# NLP with NLTK

Today's workshop will address various concepts in Natural Language Processing, primarily through the use of NTLK. A fundmental understanding of Python is necessary. We will cover:

1. Pre-processing
2. Preparing and declaring your own corpus
3. POS-Tagging
4. NER
5. Sentiment Analysis


You will need:

* NLTK ( \$ pip install nltk)
* the NER wrapper requires the [Java Stanford NER](http://nlp.stanford.edu/software/CRF-NER.shtml#Download)

# 1) Pre-processing

We are going to take Jonathan Swift's *Gulliver's Travels* from archive.org to use as our text throughout today's workshop. Although we will utilize pre-made corpora to explore more robust options, it is useful to know how to clean your own text files you may have, create your own corpus, declare it properly, and run analyses, so we will start from scratch.

## String manipulation and cleaning

Let's first use Beautiful Soup to grab only the text. There are packages that exist to clean texts from standard sites such as a Gutenberg package for gutenberg.org, but today we'll clean it as best we can manually:

In [None]:
import requests
from bs4 import BeautifulSoup

url = "http://tinyurl.com/gullivert"#"https://ia801404.us.archive.org/2/items/gulliverstravels17157gut/17157-h/17157-h.htm"

f = requests.get(url)
html = f.content

print (f.content)

Create bs object and trim:

In [None]:
#clean and extract only raw text 
bspage = BeautifulSoup(html, "lxml") #or "html.parser"
rawtext = BeautifulSoup.get_text(bspage)

#slice at beginning and end of book
beginning = "My father had"
end = "of my unfortunate voyages."
gtravels = rawtext[rawtext.find(beginning):rawtext.find(end)+len(end)]

print (gtravels)

You'll notice there are still page numbers and chapter headings in our text, and you might have other pieces you want to clean.
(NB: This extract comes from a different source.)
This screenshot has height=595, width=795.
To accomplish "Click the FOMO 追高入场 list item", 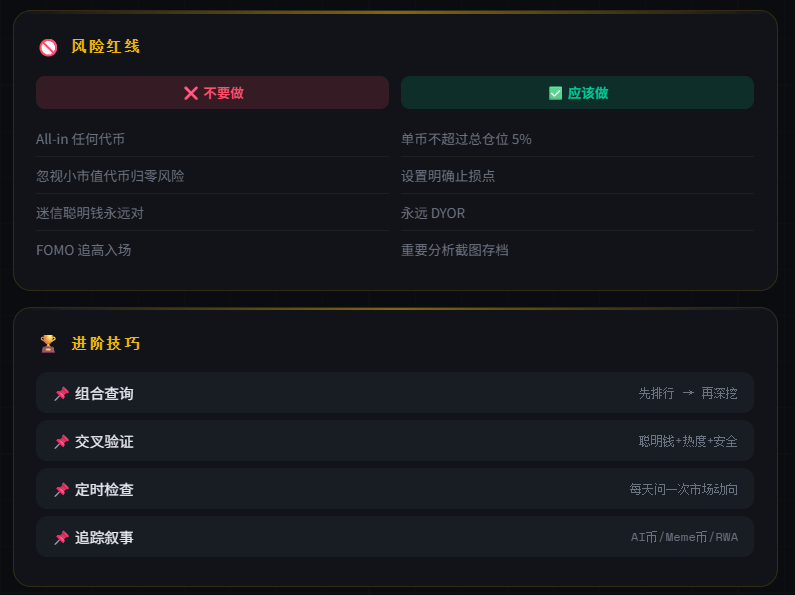I will coord(83,250).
Recalling your regex work from Day 3 of the intro series, how can we get rid of all the page numbers within brackets?

In [None]:
import re

#regex for page numbers in brackets
gtravels = re.sub("\[[0-9]+\]", "", gtravels)

#regex to replace Roman Numerals following all caps word, up to RN 9 (only 8 chapters)
gtravels = re.sub("([A-Z]+ (I?V|V?I{1,3})\(.)", "",gtravels)

print (gtravels)

Let's save this text so we can read it in the corpus later:

In [None]:
import codecs
with codecs.open("gulliver.txt", "w","utf-8") as f:
    f.write(gtravels)

# 2) Declaring a corpus in NLTK

While you can use NLTK on strings and lists of sentences, it's better to formally declare your corpus.

In [None]:
from nltk.corpus import PlaintextCorpusReader

corpus_root = "" #rel. path
my_texts = PlaintextCorpusReader(corpus_root, '.*txt')

We now have a text corpus, on which we can run all the basic methods you learned in the introductory sequence. To list all the files in our corpus:

In [None]:
my_texts.fileids()

We can also extract either all the words or all the sentences in list format:

In [None]:
my_texts.words('gulliver.txt')  # uses punkt tokenizer

In [None]:
my_texts.sents('gulliver.txt')

In [None]:
my_texts.paras('gulliver.txt')[0]

In [None]:
gsents = my_texts.sents('gulliver.txt')
print (gsents)

We now have a corpus, or text, from which we can get any of the statistics you learned in Day 3 of the Python workshop. We will review some of these functions once we get some more information

# 3) POS-Tagging

There are many situations, in which "tagging" words (or really anything) may be useful in order to determine or calculate trends, or for further text analysis to extract meaning. We will cover 3 methods of tagging: simple regex, n-gram, and Brill transformation based tagging. Although they will not be covered today, HMM, CRF, and neural networks will be briefly alluded to as additional machine learning models.

It is important to note that in Natural Language Processing (NLP), POS (Part of Speech) tagging is the most common use for tagging, but the actual tag can be anything. Other applications include sentiment analysis and NER (Named Entity Recognition). Tagging is simply labeling a word to a specific category via a tuple.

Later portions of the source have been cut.